Structures aspectuelles et catégorielles. Située au niveau sémiotique profond, la grammaire narrative utilise une logique catégorielle, fondée sur le caractère discret* des unités, et sur celui, discontinu, des états * (un objet du monde est « noir » ou « non noir » saxis transition). Les structures narratives, ainsi formulées, se trouvent, lors de la discursivisation*, temporalisées et reçoivent, de ce fait, des investissements aspectuels complémentaires : aux transformations* logiques du niveau profond*, correspondent donc, au niveau discursif, des « changements » diachroniques dont on peut rendre compte à l'aide des catégories aspectuelles (articulant les sèmes de ponctualité*, durativité*, inchoativité*, perfectivité*, etc.). Une telle conception des structures aspectuelles permet, par conséquent, de réconcilier l'« histoire » et la « structure », et de concevoir les mécanismes de conversion* des structures catégorielles en structures aspectuelles (temporelles), et inversement.

Temporalisation, Aspectualisation. 4. Structures modales. L'examen un peu plus approfondi des catégories modales (vouloir, devoir, pouvoir, savoir) a montré que leur caractère de « terme régissant » ne permettait pas leur formulation indépendamment du « terme régi », autrement dit, qu'on ne pouvait point parler de vouloir ou de pouvoir, mais seulement de vouloir-faire ou de vouloir-être, de pouvoir-faire ou de pouvoir-être, etc. La modalité* faisant partie intégrante de l'énoncé de faire* ou de l'énoncé d'état * qu'elle surdétermine, il convient donc de parler, en syntagmatique*, de structures modales, alors qu'en paradigmatique les modalités peuvent être considérées comme catégories* modales. Modalité. 5. Structures narratives et discursives. Cette distinction correspond aux deux niveaux de profondeur, que nous considérons comme les

instances fondamentales du parcours génératif* global, aboutissant à la production du discours. L'expression de structures narratives ou, mieux, de structures sémionarratives, est alors à comprendre dans le sens de structures sémiotiques profondes* (qui président à la génération du sens et comportent les formes générales de l'organisation du discours) : elles se distinguent des structures discursives (au sens restreint), situées à un niveau plus superficiel, qui organisent, à partir de l'instance de l'énonciation*, la mise en discours (ou discursivisation*) des structures narratives. D'un autre côté, par structures narratives (au sens restreint), on désigne souvent la seule syntaxe* narrative de surface : cette confusion provient du fait que certaines « grammaires » ou « logiques » du récit, conçoivent sous une forme plus ou moins comparable, le niveau le plus profond de la narrativité. Narrativité, Syntaxe narrative de surface, Génératif (parcours ).~ 6.

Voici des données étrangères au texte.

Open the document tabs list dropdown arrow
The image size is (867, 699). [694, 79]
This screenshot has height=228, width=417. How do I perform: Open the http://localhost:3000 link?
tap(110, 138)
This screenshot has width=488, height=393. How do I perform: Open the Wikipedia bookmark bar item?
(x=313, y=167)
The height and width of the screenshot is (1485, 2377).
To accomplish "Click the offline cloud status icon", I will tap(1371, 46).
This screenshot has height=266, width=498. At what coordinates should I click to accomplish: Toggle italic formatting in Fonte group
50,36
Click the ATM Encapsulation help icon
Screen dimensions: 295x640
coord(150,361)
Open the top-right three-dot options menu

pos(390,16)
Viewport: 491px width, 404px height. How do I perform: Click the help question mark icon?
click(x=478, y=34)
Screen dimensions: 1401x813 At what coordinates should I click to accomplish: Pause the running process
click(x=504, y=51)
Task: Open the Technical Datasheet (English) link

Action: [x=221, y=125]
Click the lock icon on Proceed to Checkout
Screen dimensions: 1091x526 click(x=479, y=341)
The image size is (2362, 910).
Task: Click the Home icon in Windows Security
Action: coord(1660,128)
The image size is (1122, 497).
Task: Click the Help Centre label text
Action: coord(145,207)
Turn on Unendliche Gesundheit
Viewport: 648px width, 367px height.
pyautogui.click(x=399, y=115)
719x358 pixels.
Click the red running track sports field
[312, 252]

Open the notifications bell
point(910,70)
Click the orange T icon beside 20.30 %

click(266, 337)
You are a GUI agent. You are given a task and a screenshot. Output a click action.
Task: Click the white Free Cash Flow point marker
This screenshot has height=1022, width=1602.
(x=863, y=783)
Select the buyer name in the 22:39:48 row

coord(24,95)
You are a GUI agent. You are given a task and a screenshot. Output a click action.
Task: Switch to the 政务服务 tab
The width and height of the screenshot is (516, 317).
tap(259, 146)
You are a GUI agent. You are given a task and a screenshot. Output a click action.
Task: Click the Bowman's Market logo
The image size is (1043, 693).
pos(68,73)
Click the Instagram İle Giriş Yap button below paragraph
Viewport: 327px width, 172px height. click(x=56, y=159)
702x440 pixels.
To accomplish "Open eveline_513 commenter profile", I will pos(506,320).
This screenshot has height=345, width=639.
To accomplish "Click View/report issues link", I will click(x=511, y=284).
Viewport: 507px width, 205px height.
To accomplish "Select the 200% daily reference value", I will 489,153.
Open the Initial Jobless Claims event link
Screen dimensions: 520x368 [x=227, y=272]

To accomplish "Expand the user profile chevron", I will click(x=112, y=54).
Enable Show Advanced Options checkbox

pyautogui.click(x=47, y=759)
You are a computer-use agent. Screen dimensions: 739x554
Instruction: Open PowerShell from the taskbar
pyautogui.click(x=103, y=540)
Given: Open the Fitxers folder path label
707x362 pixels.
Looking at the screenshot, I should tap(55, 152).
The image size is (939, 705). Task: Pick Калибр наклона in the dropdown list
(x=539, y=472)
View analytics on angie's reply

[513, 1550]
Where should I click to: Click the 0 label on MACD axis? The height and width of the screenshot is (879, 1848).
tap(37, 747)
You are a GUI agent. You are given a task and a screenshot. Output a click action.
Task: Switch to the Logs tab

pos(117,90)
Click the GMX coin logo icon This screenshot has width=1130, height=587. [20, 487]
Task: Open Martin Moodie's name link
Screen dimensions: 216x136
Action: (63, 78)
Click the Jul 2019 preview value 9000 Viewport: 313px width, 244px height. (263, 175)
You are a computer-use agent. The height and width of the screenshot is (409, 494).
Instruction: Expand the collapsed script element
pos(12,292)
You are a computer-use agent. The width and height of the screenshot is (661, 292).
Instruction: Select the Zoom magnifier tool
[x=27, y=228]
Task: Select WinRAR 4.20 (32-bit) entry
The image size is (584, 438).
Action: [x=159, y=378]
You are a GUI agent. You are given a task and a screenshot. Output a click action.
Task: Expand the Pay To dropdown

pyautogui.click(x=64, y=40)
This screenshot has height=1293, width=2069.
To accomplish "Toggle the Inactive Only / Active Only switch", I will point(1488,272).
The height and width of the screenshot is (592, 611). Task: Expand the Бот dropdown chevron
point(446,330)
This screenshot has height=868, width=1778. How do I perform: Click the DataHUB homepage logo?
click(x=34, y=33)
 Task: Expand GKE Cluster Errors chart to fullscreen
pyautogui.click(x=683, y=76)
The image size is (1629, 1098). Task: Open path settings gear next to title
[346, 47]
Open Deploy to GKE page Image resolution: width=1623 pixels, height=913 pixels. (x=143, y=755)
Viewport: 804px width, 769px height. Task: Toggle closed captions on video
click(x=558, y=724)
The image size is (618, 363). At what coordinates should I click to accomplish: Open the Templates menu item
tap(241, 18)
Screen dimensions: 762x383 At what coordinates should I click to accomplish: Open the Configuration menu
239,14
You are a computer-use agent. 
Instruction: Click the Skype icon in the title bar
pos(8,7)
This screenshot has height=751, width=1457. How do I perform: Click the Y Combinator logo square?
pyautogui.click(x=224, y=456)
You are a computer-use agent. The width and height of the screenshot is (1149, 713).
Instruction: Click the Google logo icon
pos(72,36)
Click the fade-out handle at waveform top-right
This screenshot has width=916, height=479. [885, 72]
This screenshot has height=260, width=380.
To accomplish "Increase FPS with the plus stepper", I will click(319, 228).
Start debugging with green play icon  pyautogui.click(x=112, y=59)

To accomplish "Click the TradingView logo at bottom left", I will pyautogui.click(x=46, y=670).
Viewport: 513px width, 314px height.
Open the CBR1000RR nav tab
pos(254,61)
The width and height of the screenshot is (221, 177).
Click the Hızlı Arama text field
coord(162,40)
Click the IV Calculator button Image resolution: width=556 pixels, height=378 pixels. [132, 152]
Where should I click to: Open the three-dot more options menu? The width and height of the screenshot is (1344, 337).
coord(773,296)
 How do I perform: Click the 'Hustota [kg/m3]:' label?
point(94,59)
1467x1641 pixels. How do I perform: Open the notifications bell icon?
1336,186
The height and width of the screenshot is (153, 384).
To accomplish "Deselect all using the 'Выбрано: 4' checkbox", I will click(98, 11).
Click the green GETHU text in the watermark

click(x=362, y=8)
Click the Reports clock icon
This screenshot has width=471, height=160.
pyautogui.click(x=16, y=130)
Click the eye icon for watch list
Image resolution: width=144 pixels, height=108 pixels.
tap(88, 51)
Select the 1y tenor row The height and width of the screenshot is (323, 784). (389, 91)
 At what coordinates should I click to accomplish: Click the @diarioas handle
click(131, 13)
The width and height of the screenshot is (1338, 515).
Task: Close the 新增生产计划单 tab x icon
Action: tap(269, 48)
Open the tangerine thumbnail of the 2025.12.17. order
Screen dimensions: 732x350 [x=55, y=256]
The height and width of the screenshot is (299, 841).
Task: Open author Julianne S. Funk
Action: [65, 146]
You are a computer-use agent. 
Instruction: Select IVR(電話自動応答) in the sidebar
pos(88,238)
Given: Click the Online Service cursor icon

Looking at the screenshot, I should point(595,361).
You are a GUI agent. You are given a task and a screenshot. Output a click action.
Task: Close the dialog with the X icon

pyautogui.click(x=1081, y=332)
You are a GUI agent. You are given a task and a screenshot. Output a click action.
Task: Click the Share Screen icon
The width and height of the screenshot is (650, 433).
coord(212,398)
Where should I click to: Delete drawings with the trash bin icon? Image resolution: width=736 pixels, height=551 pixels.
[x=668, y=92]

Structures polémiques et contractuelles. Différentes analyses textuelles sont arrivées à la conclusion — généralisable, semble-t-il — que tout discours comporte, au moins implicitement, une structure de confrontation*, mettant en présence au moins deux sujets. Cette confrontation prend souvent la forme d'affrontement — somatique ou cognitif — et l'on pourra alors parler de structures polémiques*, ou celle de transaction : la structure, organisant le discours, sera dite ainsi contractuelle. Ces deux formes, qui correspondent, on le voit, au niveau des théories sociologiques, aux concepts de « lutte des classes » et de « contrat social », se retrouvent ensemble dans les structures de la manipulation*. D'un autre côté, la structure polémico-contractuelle du discours à un seul énonciateur* permet de comprendre et d'interpréter la communication dialoguée* comme un discours à deux voix. Polémique, Contrat. 7. Structures profondes et superficielles.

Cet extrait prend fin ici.